How to Reduce Odds of Being Audited by the IRS

Tax Law and News internal-revenue-service

The prospect of an audit can be terrifying; however, the good news you can share with your clients is that the odds of being audited are very low. Here are several ways to reduce those odds. Tax professionals can refresh themselves on these practices and share these tips with clients.

Disguising Personal Expenses as Business Expenses

The Internal Revenue Code and IRS allow individuals to deduct “ordinary and necessary” business expenses from their income taxes: “An ordinary expense is one that is common and accepted in your trade or business. A necessary expense is one that is helpful and appropriate for your trade or business. An expense does not have to be indispensable to be considered necessary.”

It’s up to the taxpayer to determine and report these expenses on the return. Since the IRS does not usually verify each and every business expense listed, it can be tempting to report personal expenses, or even fabricate expenses, to inflate deductions and decrease the tax bill. Remember, your clients will be completely defenseless if they get audited, and will need to prove the deductions they claimed were ordinary and necessary.

Backdating Checks for Write-off Purposes

Business owners often find themselves short of cash at the end of the year, just as a huge tax bill is about to come due. Some of them react by backdating checks to suppliers or business partners in order to pad deductible expenses for the previous tax year. For example, a company that pays for consulting might write out $5,000 worth of checks today, but use a date from last December. This way, the check appears to be an expense from the previous tax year and can be deducted currently.

Although there’s no guarantee the IRS will catch this, tell your clients this practice is illegal and they will need to substantiate their expenses if audited.

Understating Taxable Income

The IRS has teams of analysts who study tax fraud to uncover patterns and common avoidance schemes. Ironically, most tax fraud does not stem from people who don’t file tax returns and should; instead, it comes from those who file a return and understate their income.

Although submitting a tax return makes the taxpayer look more compliant, the IRS is aware of understating taxable income and will investigate a suspicious return. Understating income can be a dangerous practice, and the IRS uses source documents, such as W-2s and 1099s, to track income that should be reported.

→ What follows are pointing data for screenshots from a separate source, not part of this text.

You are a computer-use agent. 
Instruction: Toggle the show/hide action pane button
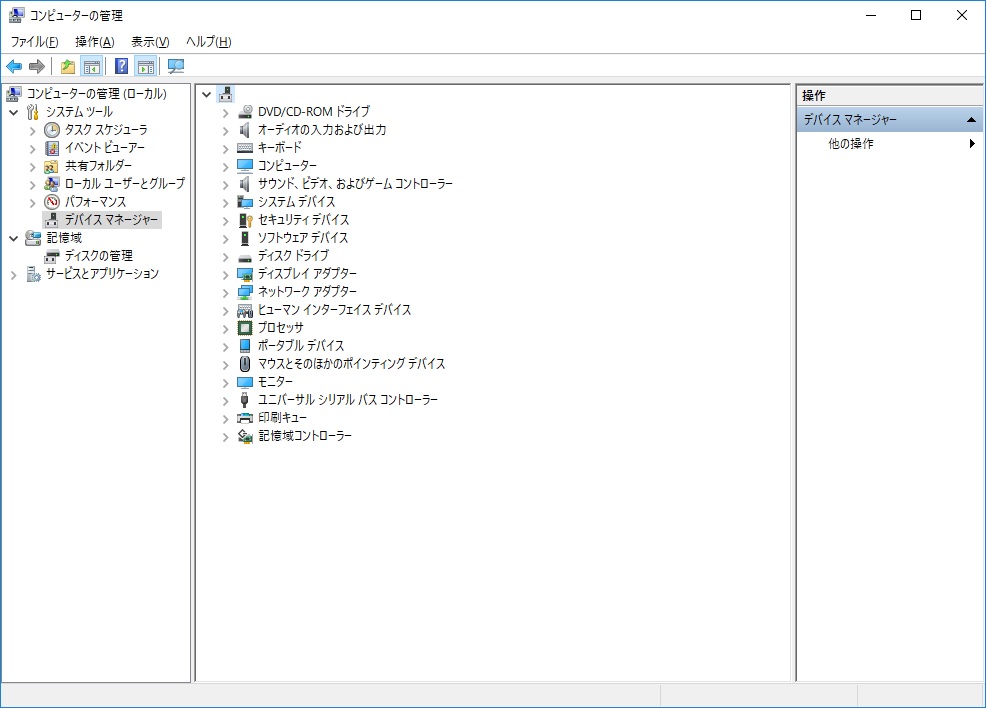(x=146, y=67)
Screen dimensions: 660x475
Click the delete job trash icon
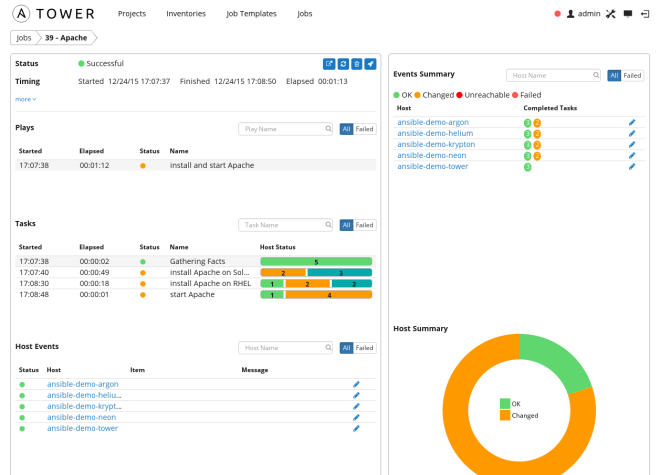pos(357,64)
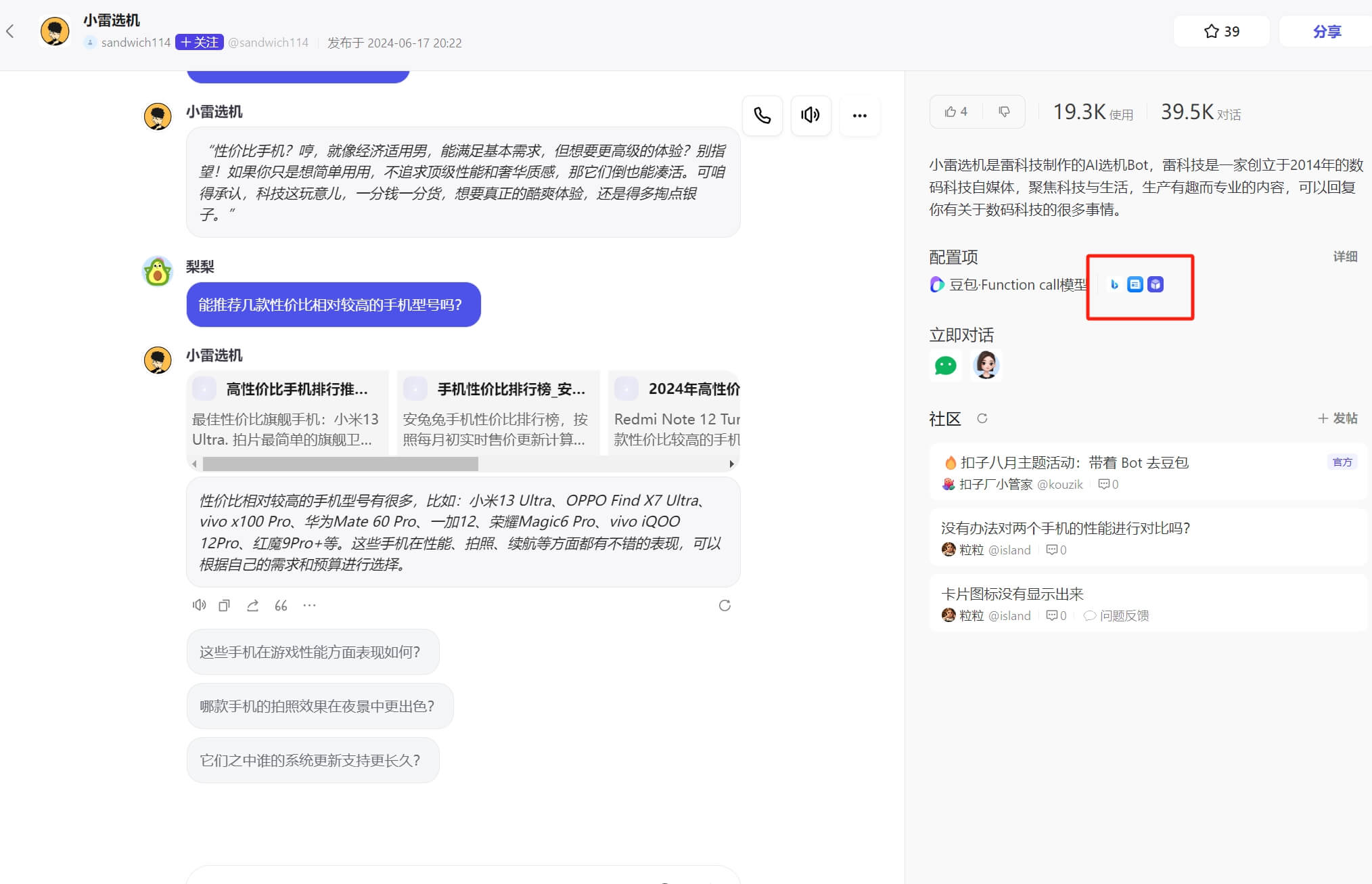Select the Bing search plugin icon
Screen dimensions: 1372x884
tap(1114, 284)
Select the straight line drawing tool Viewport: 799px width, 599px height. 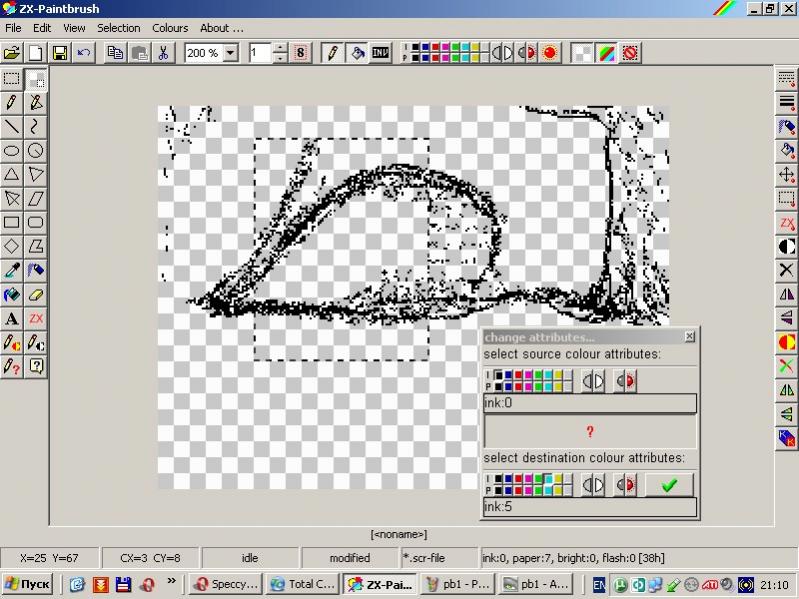[x=12, y=126]
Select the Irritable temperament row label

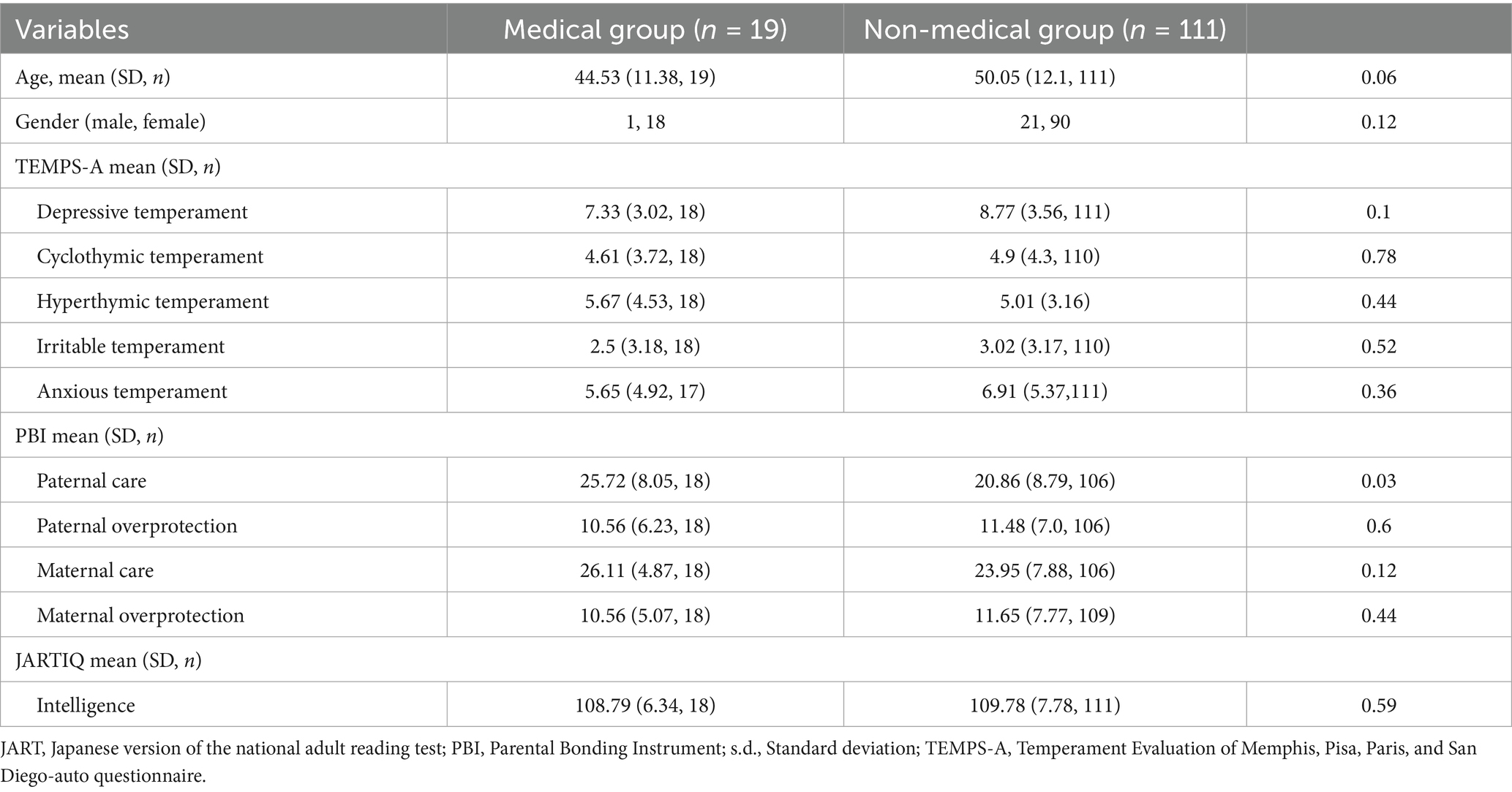click(x=130, y=346)
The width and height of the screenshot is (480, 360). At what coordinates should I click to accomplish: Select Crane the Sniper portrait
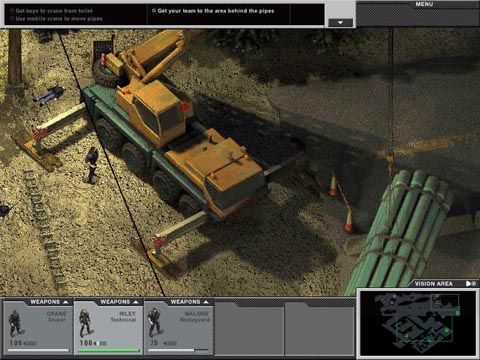15,323
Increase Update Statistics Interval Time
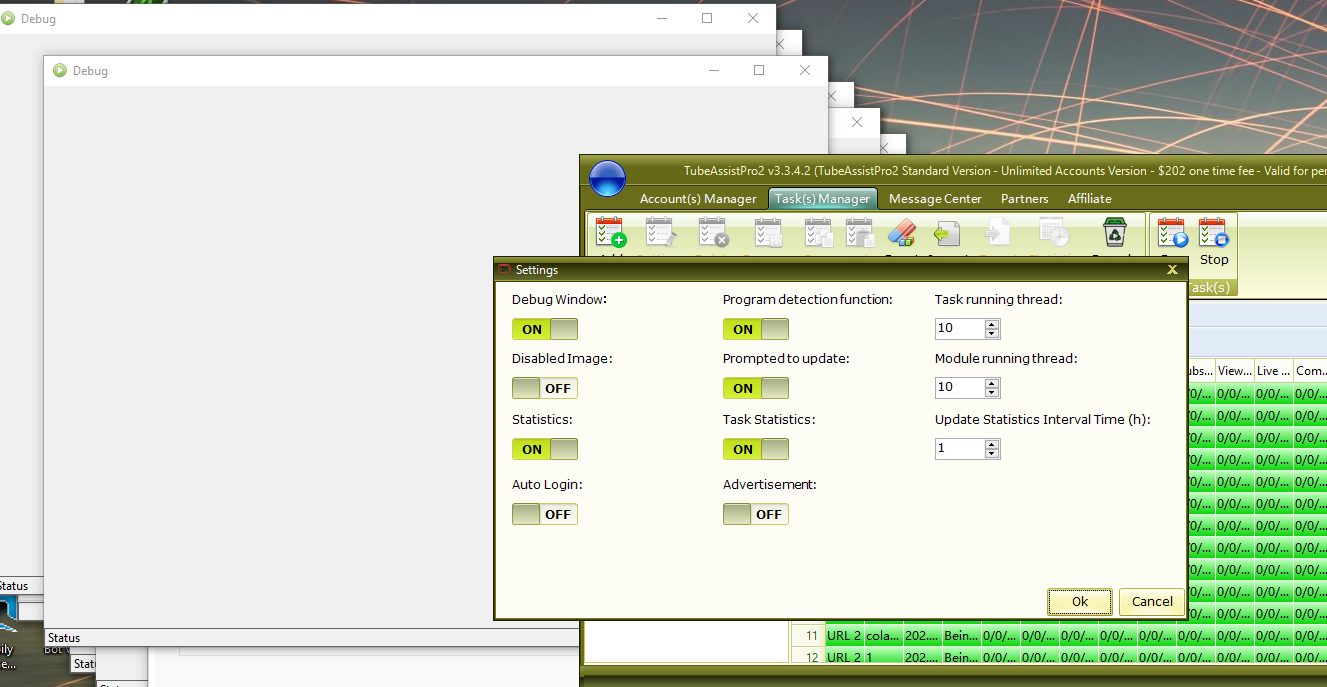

Overstating Business Losses or Claiming Unqualified Credits

Just like it’s not advisable to understate taxable income, your clients will not want to overstate business losses or claim tax credits they are not entitled to receive. Knowingly not properly reporting income, expenses and credits is a form of tax fraud and can lead to late payment interest and penalties. Even though it might go unaddressed for a few years, or even forever, the threat of an audit is always ever present.

Not Filing a Return

Burying your head in the sand is not a good tax planning maneuver because it will eventually catch up with you. Because the IRS is perpetually backlogged, it might take the IRS computers a little while to identify taxpayers who do not file returns. This is especially the case if the taxpayer has a return involving a source document, such as a W-2 or 1099, because the provider files a copy with the government and the IRS matches the document with the return. By the time the IRS eventually contacts the taxpayer, he or she will also owe interest and late payment fees. These add-ons can accumulate quickly!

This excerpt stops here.